The organization of eukaryotic genome in the nucleus, a double-membraned organelle separated from the cytoplasm, is highly complex and dynamic. The functional architecture of the nucleus is confined by the layers of internal and cytoplasmic elements, including chromatin organization, nuclear envelope associated proteome and transport, nuclear-cytoskeletal contacts, and the mechano-regulatory signaling cascades. The size and morphology of the nucleus could impose a significant impact on nuclear mechanics, chromatin organization, gene expression, cell functionality and disease development. The maintenance of nuclear organization during genetic or physical perturbation is crucial for the viability and lifespan of the cell. Abnormal nuclear envelope morphologies, such as invagination and blebbing, have functional implications in several human disorders, including cancer, accelerated aging, thyroid disorders, and different types of neuro-muscular diseases. Despite the evident interplay between nuclear structure and nuclear function, our knowledge about the underlying molecular mechanisms for regulation of nuclear morphology and cell functionality during health and illness is rather poor. This review highlights the essential nuclear, cellular, and extracellular components that govern the organization of nuclei and functional consequences associated with nuclear morphometric aberrations. Finally, we discuss the recent developments with diagnostic and therapeutic implications targeting nuclear morphology in health and disease.

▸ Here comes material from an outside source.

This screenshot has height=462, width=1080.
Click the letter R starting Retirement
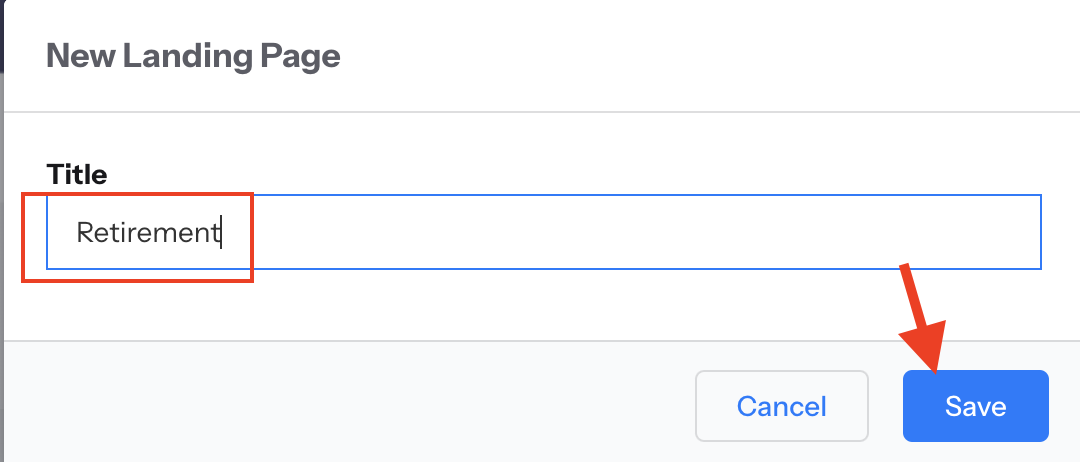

Keywords: cancer; neurodegenerative disorders; nuclear envelope proteins; nuclear lamins; nuclear shape regulation; nuclear size regulation; nucleopathy; nucleophagy; signaling pathways; targeted therapy.

Figure 1

The constituents that contribute to regulation of morphology and characteristic organization of a common eukaryotic nucleus. The major components include the lamin network, nuclear envelope (NE), chromatin and membrane-less nuclear subcompartments. The lamin A/C and lamin B assemble around the inner nuclear membrane. Lamina and colocalized INM anchoring proteins, also known as tethering proteins (i.e., LBR, LEM, BAF, LAP, emerin, etc.), anchor at specific “lamina associated domains (LAD)” of the genome. The nuclear envelope associated components include nuclear pore complex (NPC) proteins (Nup) and the linker of nucleoskeleton and cytoskeleton (LINC) complex. Nup153 along with other membrane curvature sensing proteins (i.e., Pom) equilibrate the membrane shaping forces into the NPC assembly. Nup 153 also co-localize with Sun1 and POM121 proteins, which link the NPCs in nucleo-cytoskeletal network coupling and the mechanobiology of nuclear envelope. LINC physically connects the cytoskeletal framework to the nucleoplasmic filaments. The dynamic intermediate bridge of LINC includes INM anchored SUN domain protein and the ONM embedded KASH motif that interacts with the actin filaments, microtubule and intermediate filaments network using containing proteins, i.e., nesprin-1/2/3 and plectin, etc.; SUN domain proteins, meanwhile, bind to the NPC, lamina and chromatin using several intermediate tethering proteins. Specific INM proteins, such as Mps3, Scs2 and Opi1, contribute to lipid membrane biogenesis during morphological alteration of the nucleus. The nuclear subcompartments (Chromatin territories) are microenvironment created by the concentrate of specific proteins that contributes to the organization of different domains of chromatin fiber into the nuclear volume.

Figure 2

Nucleus contexture and interaction between nucleus and cytoplasmic content. The mechanical transduction of external forces affects nuclear morphology through interaction between nuclear matrix and cytoskeleton. The figure represents specific bonding between cytoplasmic macromolecules (actin, tubulin pectin, etc.) and nuclear LINC complex, lamins, SUN protein, KASH motif and nesprin protein. The physical interconnection involving the specific tethering contact of the nucleus with the membrane-bound organelles, such as ER, also plays an important role in nuclear positioning and regulation of its morphology.

Figure 3

Nuclear aberrations and functional abnormalities. Pathophysiology of related diseases and possible targets for the treatment.